▶ _Provided entries_
# # # # #

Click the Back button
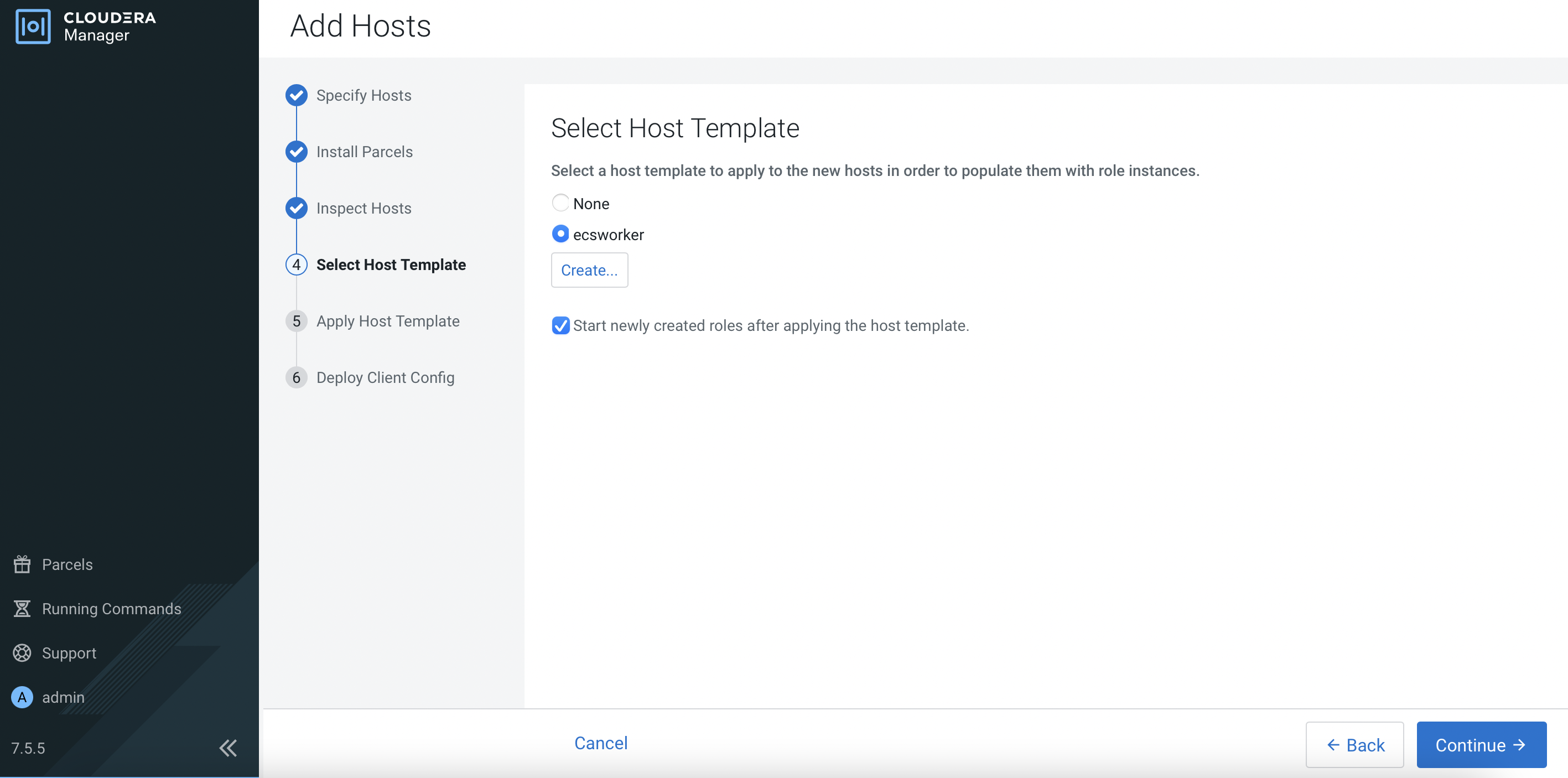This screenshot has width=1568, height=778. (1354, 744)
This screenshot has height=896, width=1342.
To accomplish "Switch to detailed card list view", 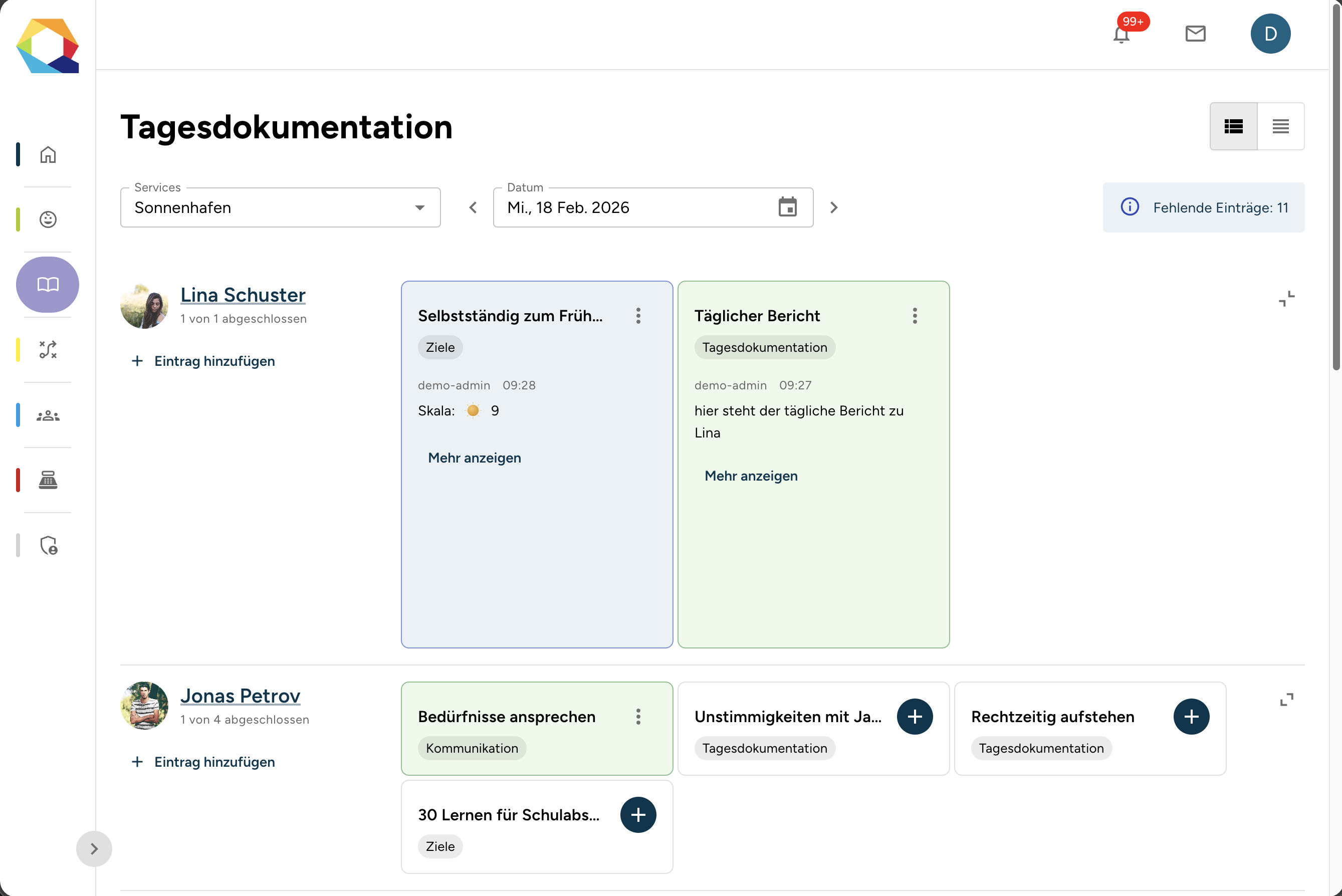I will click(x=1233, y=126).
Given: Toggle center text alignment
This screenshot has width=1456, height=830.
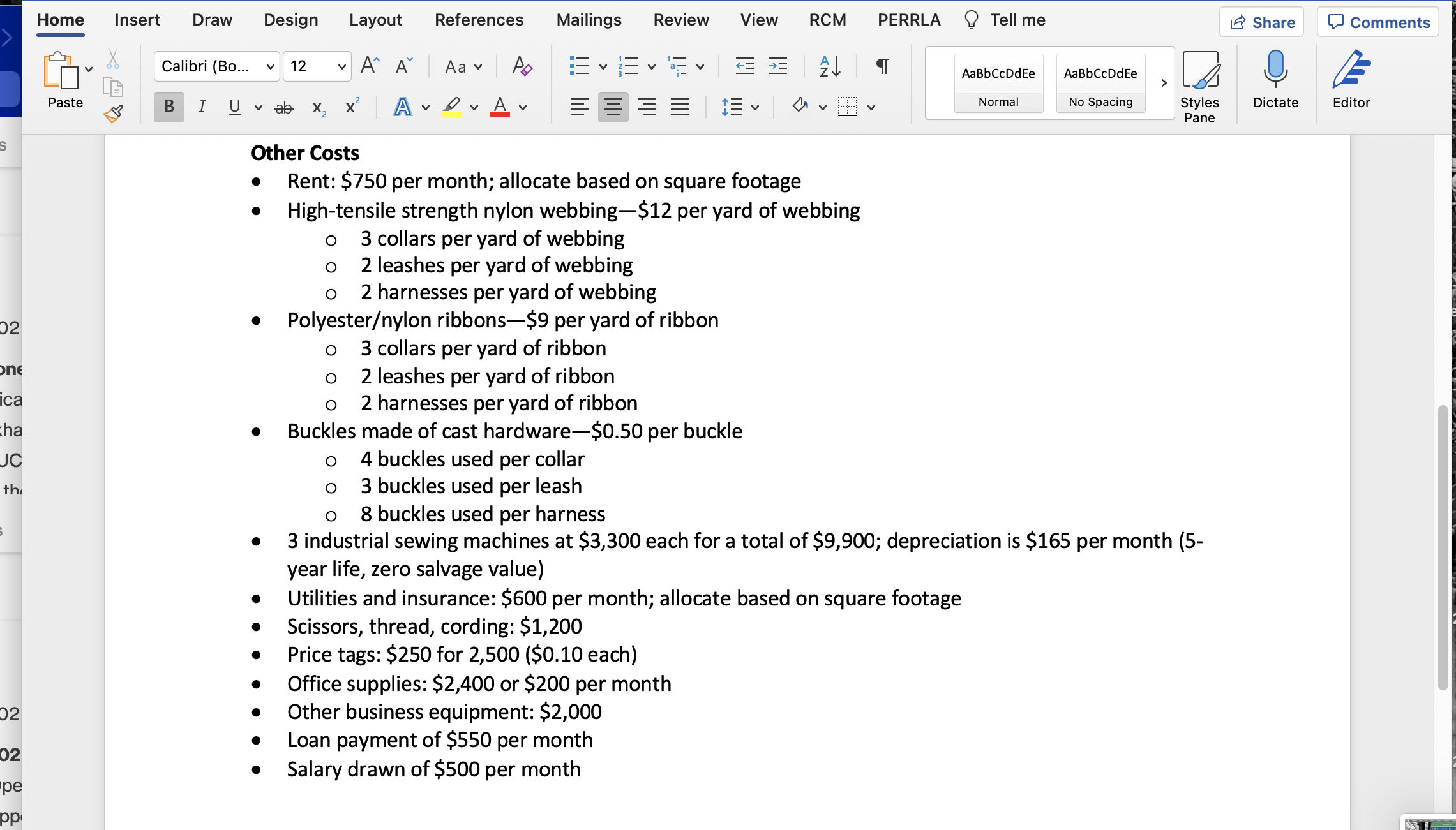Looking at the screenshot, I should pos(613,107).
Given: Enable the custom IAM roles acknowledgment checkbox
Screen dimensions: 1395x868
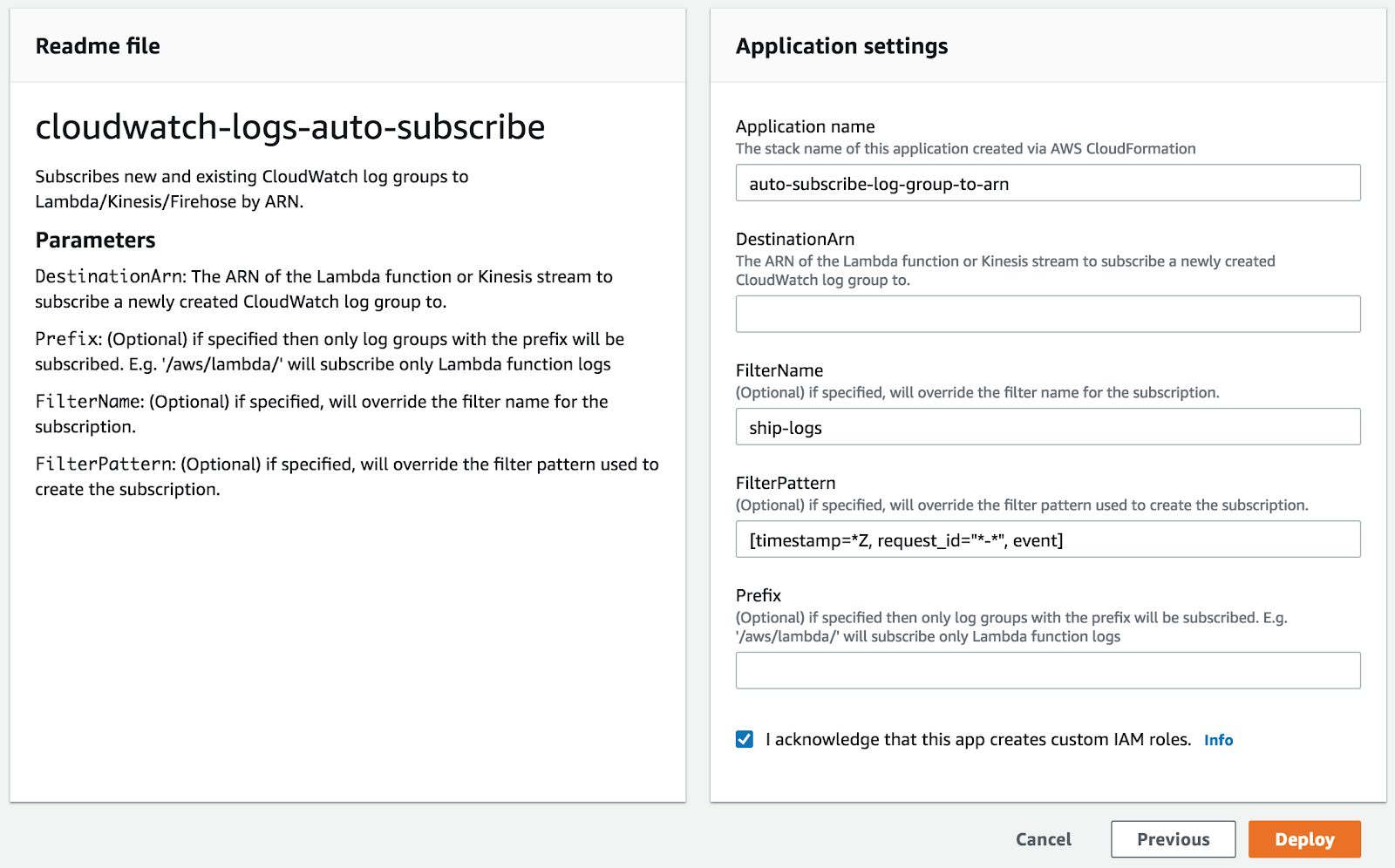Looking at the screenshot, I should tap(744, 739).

# # # # #

The string "Given" shows up in some lines of the listing. Copy each such line.

Given: Toggle center text alignment
Given: Enable the custom IAM roles acknowledgment checkbox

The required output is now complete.